- _Supplied data_
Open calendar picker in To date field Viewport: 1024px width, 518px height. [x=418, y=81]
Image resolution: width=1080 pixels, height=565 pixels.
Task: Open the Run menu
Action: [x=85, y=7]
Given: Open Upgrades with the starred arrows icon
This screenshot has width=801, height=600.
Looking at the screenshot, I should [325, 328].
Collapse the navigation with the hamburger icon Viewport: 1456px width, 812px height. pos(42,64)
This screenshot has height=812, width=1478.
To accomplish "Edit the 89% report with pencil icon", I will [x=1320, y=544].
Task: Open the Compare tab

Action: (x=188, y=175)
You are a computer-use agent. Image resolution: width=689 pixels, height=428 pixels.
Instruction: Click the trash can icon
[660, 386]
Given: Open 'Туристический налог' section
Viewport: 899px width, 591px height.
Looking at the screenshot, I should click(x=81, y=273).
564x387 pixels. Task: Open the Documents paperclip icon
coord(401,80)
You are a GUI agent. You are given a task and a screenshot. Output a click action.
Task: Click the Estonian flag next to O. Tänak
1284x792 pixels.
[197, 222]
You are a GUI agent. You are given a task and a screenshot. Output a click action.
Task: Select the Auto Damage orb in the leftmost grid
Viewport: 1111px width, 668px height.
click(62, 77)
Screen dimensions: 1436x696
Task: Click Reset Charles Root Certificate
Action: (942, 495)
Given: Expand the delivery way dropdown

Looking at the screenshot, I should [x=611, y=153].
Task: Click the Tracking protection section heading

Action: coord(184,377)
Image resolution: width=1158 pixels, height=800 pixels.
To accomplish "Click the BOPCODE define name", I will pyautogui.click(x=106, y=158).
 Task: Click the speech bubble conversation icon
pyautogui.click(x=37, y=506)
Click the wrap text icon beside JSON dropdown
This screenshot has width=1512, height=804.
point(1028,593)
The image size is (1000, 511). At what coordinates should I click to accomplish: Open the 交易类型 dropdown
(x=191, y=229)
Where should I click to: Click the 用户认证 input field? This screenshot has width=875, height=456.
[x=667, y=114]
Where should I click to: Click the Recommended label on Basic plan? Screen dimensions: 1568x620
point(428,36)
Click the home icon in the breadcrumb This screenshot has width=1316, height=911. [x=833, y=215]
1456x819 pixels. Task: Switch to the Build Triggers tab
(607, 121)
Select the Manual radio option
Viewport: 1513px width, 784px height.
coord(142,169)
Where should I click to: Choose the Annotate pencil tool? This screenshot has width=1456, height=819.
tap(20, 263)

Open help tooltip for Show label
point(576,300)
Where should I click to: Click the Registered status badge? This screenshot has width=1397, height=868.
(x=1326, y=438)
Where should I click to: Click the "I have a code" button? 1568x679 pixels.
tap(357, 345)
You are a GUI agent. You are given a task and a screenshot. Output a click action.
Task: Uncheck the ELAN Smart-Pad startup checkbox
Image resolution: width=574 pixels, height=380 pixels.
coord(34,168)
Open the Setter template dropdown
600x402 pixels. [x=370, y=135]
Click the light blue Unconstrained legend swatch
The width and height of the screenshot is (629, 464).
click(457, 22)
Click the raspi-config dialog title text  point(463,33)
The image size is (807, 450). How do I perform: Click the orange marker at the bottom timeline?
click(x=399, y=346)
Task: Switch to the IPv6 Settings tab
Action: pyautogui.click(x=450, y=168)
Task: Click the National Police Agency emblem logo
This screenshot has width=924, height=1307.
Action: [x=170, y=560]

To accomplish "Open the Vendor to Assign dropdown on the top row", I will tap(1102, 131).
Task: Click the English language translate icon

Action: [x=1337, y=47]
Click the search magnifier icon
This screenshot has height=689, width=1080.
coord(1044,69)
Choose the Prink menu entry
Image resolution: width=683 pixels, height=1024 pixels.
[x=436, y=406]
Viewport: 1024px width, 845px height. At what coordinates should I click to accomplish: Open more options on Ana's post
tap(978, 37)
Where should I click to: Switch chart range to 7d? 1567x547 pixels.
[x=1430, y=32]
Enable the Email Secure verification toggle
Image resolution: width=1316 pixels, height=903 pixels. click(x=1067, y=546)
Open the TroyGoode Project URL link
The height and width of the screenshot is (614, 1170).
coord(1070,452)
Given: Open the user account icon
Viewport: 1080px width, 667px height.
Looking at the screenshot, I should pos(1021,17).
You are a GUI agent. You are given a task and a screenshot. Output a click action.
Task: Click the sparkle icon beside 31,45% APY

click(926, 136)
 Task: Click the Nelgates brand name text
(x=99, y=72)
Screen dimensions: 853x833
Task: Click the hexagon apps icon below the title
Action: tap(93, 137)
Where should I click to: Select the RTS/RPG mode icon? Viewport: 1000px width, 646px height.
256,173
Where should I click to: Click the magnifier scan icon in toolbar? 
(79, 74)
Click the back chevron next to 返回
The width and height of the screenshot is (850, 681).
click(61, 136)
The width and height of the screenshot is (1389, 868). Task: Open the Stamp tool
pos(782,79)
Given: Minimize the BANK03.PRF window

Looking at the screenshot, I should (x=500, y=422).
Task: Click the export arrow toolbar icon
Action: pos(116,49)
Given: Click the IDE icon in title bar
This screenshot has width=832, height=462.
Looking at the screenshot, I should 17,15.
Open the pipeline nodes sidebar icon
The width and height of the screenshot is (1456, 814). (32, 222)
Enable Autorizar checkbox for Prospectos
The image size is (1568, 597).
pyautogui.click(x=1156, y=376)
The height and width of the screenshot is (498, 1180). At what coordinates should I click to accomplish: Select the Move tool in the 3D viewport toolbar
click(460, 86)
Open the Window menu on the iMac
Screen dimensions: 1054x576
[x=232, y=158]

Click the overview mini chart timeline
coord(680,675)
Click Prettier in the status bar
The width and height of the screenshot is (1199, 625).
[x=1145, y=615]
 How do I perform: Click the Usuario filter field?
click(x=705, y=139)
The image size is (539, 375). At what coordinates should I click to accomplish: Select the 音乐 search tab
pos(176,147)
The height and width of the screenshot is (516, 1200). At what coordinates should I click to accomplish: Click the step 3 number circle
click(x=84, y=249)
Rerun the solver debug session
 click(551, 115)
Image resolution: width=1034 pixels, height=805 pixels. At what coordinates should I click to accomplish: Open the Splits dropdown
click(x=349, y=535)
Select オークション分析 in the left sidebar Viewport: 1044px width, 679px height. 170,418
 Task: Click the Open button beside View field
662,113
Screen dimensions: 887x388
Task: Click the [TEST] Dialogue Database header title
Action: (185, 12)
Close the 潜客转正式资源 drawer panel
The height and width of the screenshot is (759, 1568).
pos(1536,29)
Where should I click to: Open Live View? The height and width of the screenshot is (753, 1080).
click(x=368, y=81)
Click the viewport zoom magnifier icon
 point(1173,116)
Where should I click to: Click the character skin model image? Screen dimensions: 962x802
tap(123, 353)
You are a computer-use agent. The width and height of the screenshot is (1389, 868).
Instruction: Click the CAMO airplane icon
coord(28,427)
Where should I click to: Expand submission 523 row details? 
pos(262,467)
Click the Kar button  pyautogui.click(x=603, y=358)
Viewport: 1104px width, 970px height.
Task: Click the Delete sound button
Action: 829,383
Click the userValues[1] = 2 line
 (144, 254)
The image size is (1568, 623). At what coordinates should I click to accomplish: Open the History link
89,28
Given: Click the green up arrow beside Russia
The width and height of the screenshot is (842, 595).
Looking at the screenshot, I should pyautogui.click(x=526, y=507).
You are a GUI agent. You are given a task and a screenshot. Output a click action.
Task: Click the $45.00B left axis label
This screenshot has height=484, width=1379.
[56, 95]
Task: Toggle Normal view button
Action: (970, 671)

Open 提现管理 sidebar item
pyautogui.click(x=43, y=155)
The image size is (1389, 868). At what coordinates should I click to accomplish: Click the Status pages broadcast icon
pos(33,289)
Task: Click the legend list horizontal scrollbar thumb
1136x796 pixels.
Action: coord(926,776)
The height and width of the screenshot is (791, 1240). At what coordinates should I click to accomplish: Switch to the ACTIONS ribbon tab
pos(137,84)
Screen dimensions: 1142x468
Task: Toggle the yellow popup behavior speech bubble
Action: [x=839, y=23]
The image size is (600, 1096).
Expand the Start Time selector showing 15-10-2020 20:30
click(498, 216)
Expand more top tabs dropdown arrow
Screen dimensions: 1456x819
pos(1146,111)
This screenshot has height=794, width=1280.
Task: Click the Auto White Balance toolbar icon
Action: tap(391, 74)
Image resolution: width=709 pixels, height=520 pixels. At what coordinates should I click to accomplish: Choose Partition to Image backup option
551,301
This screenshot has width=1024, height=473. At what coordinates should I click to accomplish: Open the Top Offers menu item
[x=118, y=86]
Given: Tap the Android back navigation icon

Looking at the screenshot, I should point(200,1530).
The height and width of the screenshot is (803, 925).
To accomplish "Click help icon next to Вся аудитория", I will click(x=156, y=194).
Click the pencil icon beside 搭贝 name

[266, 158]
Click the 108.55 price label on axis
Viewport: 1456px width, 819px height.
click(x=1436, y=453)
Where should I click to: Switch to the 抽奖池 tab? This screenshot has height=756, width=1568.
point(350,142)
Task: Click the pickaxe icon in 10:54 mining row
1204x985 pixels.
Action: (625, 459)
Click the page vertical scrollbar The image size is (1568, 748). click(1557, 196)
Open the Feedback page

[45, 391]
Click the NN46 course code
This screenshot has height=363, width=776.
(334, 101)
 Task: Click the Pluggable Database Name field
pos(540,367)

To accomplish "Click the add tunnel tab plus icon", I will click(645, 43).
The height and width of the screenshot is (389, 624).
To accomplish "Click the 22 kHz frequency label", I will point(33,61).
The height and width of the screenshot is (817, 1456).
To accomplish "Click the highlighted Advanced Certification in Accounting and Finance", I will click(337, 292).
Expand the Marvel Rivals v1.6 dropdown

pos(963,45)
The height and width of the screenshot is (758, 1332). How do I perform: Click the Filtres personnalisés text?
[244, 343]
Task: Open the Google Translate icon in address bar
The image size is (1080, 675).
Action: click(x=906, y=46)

- _Exercise task_
Copy the records above word for word, from the first line up to and including the line with "coord(401,80)".

- _Exercise answer_
Open calendar picker in To date field Viewport: 1024px width, 518px height. [x=418, y=81]
Image resolution: width=1080 pixels, height=565 pixels.
Task: Open the Run menu
Action: [x=85, y=7]
Given: Open Upgrades with the starred arrows icon
This screenshot has width=801, height=600.
Looking at the screenshot, I should [325, 328].
Collapse the navigation with the hamburger icon Viewport: 1456px width, 812px height. pos(42,64)
This screenshot has height=812, width=1478.
To accomplish "Edit the 89% report with pencil icon", I will [x=1320, y=544].
Task: Open the Compare tab

Action: (x=188, y=175)
You are a computer-use agent. Image resolution: width=689 pixels, height=428 pixels.
Instruction: Click the trash can icon
[660, 386]
Given: Open 'Туристический налог' section
Viewport: 899px width, 591px height.
Looking at the screenshot, I should click(x=81, y=273).
564x387 pixels. Task: Open the Documents paperclip icon
coord(401,80)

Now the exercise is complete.